[Screen-element location records]

......

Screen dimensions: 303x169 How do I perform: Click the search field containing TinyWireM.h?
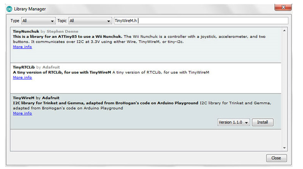(201, 21)
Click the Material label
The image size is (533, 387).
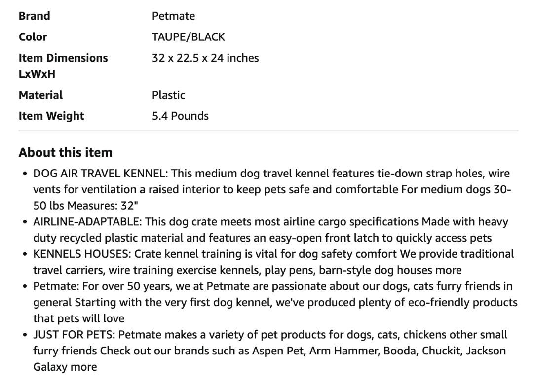[40, 95]
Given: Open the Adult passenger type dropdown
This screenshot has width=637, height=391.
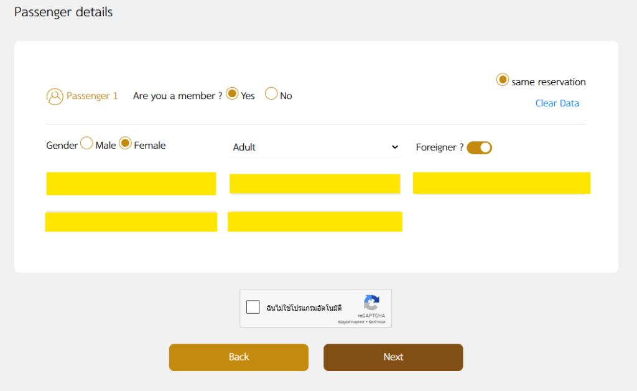Looking at the screenshot, I should coord(315,148).
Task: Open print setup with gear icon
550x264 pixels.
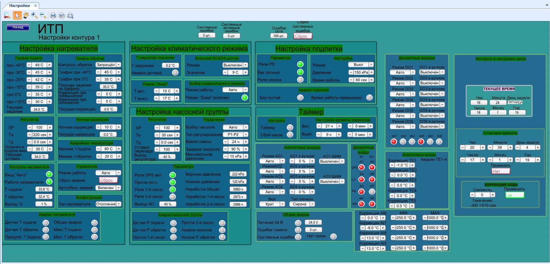Action: 61,15
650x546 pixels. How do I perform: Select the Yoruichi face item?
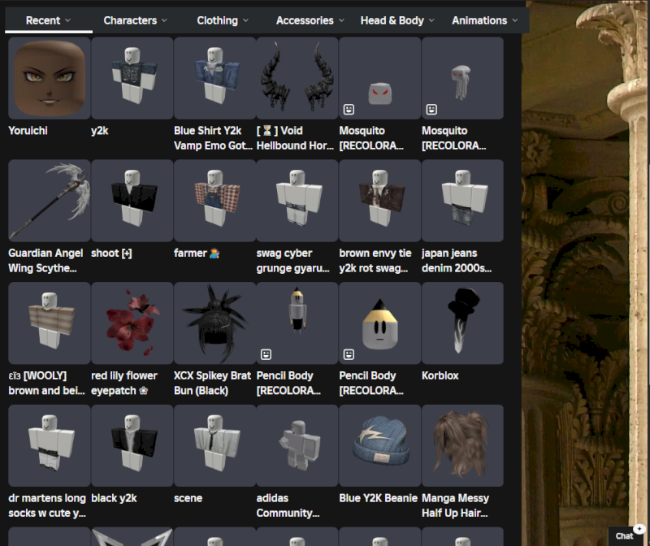point(49,78)
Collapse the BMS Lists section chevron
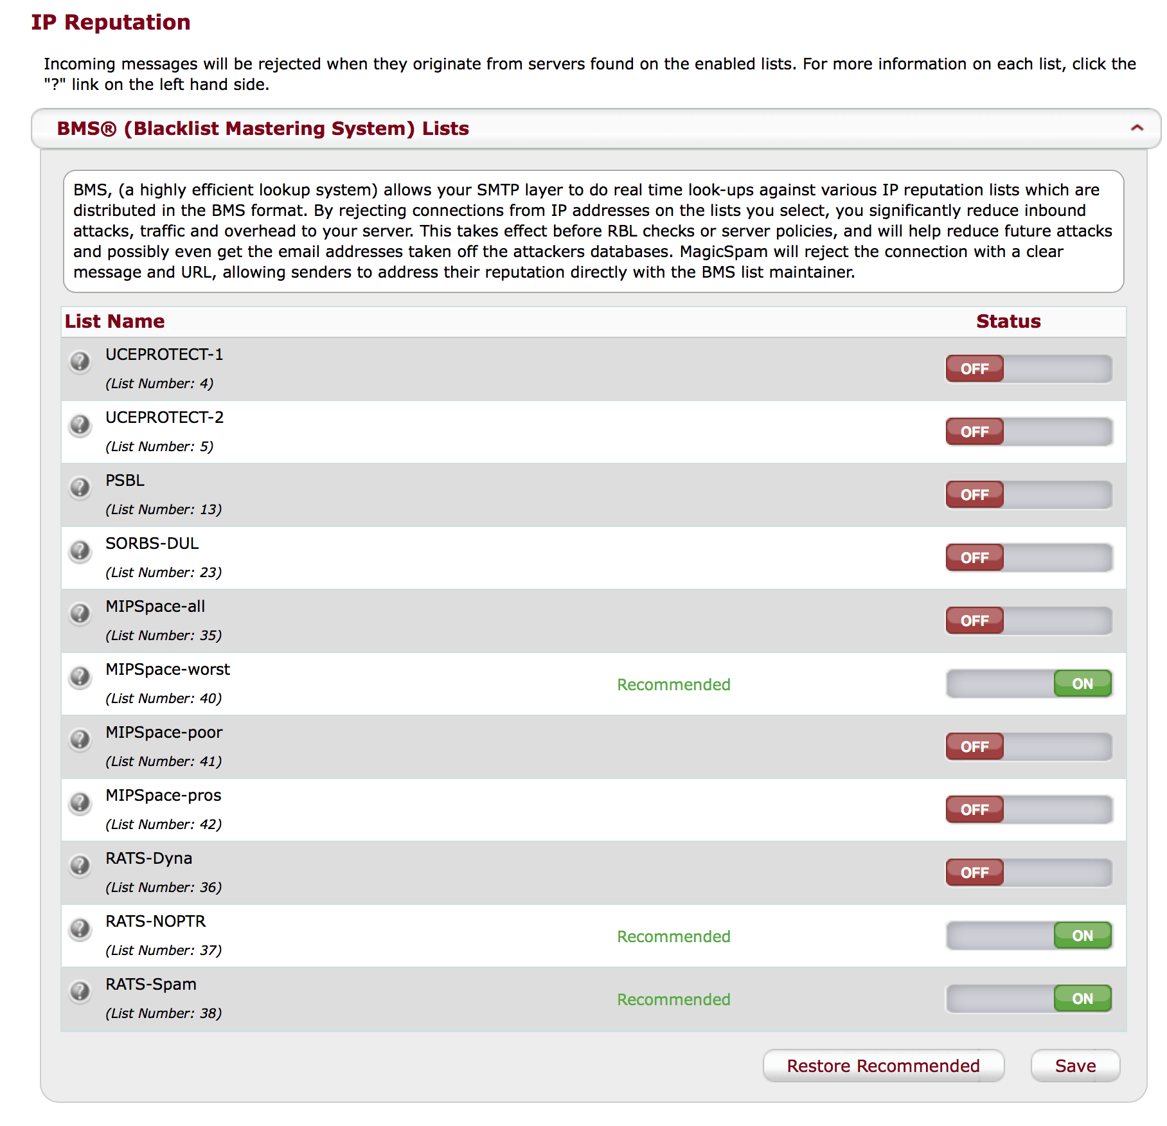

......

[Instructions for the task]
Write out these lines exactly as they appear, leaving out the pictures.

[The solution]
Screen dimensions: 303x169 How do I perform: Click the search field containing TinyWireM.h?
(201, 21)
Click the Material label
The image size is (533, 387).
[40, 95]
Given: Open the Adult passenger type dropdown
This screenshot has width=637, height=391.
Looking at the screenshot, I should coord(315,148).
Task: Open print setup with gear icon
550x264 pixels.
Action: 61,15
650x546 pixels. How do I perform: Select the Yoruichi face item?
point(49,78)
Collapse the BMS Lists section chevron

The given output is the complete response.